WHAT IS REQUIRED. Please quote the full listing below word for word, leaving out the pictures.

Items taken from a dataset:
◇ ◇ ◇ ◇ ◇
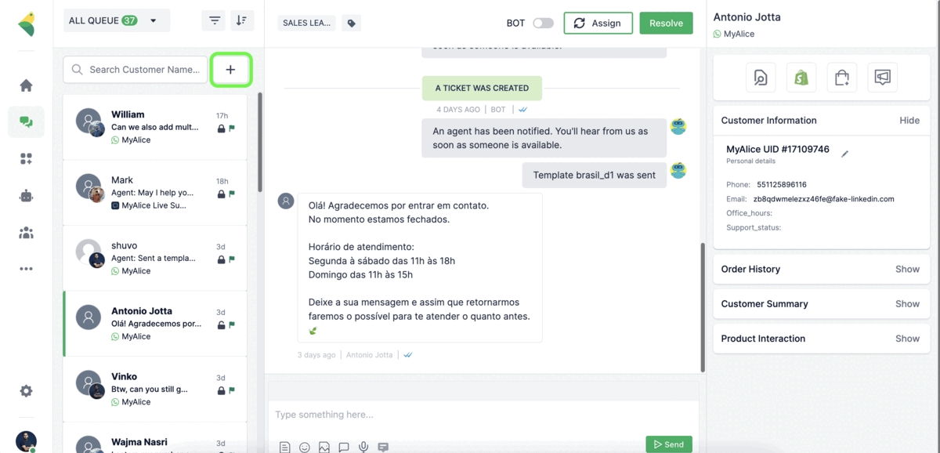The image size is (940, 453).
Task: Open Settings gear in left sidebar
Action: (26, 391)
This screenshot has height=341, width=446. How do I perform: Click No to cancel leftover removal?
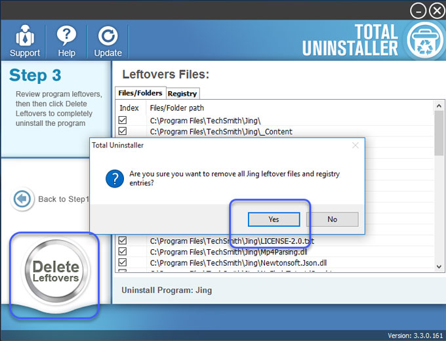(332, 219)
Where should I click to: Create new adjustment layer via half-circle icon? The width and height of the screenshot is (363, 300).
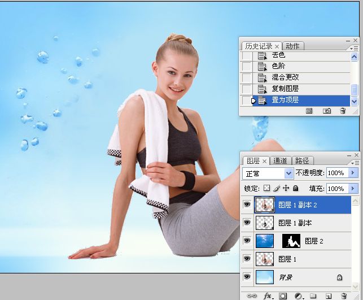tap(298, 295)
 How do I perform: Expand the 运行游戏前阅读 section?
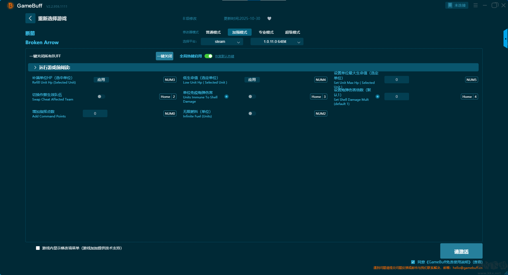(x=35, y=67)
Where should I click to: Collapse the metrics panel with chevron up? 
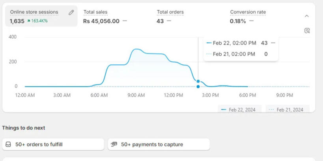(x=307, y=16)
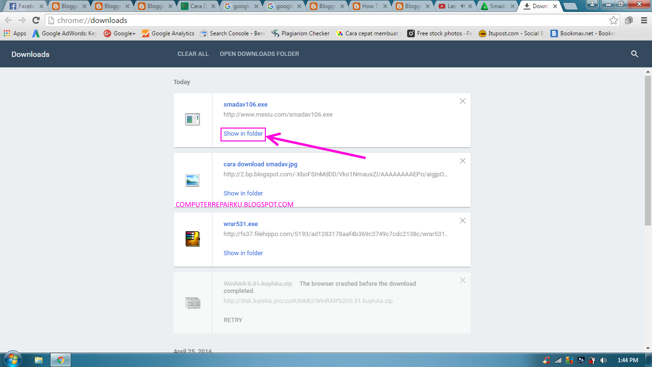The image size is (652, 367).
Task: Open Chrome from the taskbar
Action: click(x=61, y=360)
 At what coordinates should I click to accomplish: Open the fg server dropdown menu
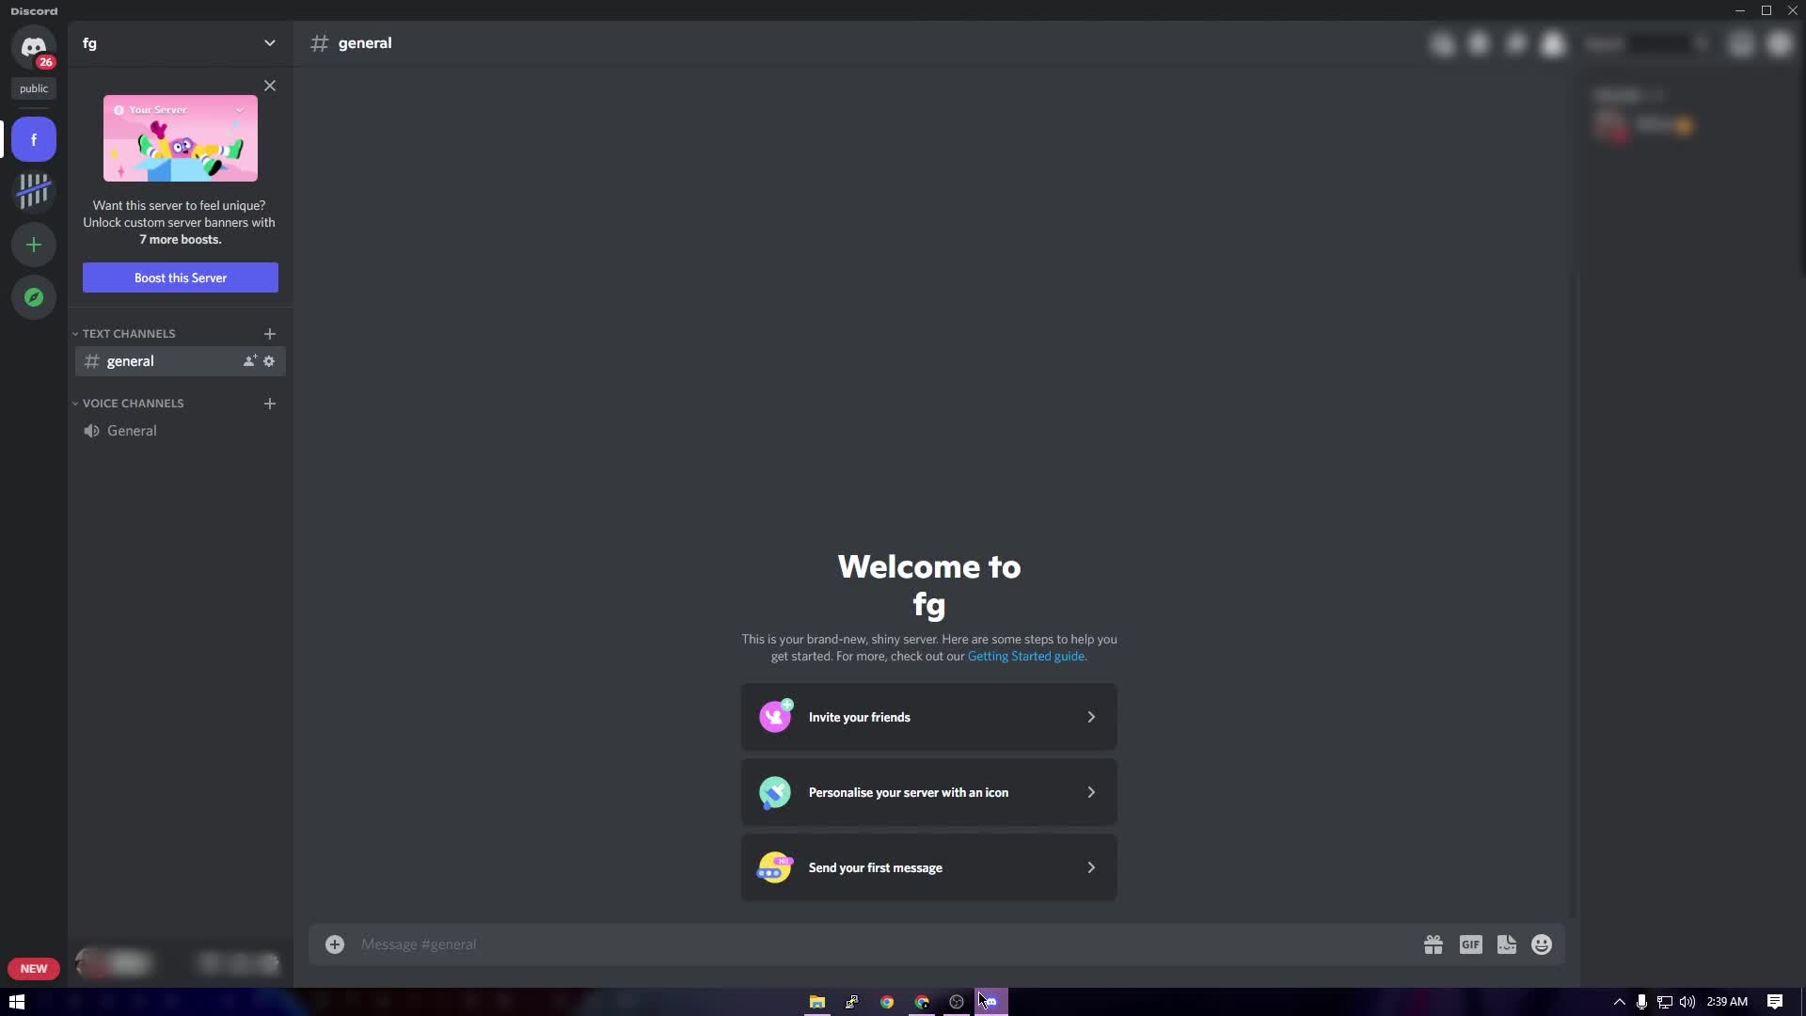pos(270,43)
◇ ◇ ◇ ◇ ◇
RESPONSE.
The image size is (940, 453).
Task: Open Settings gear in left sidebar
Action: (26, 391)
This screenshot has height=341, width=446. How do I perform: Click No to cancel leftover removal?
(332, 219)
Where should I click to: Create new adjustment layer via half-circle icon? The width and height of the screenshot is (363, 300).
tap(298, 295)
 How do I perform: Expand the 运行游戏前阅读 section?
(x=35, y=67)
Where should I click to: Collapse the metrics panel with chevron up? 
(x=307, y=16)
The image size is (652, 367).
Task: Open Chrome from the taskbar
Action: click(x=61, y=360)
 At what coordinates should I click to accomplish: Open the fg server dropdown menu
pos(270,43)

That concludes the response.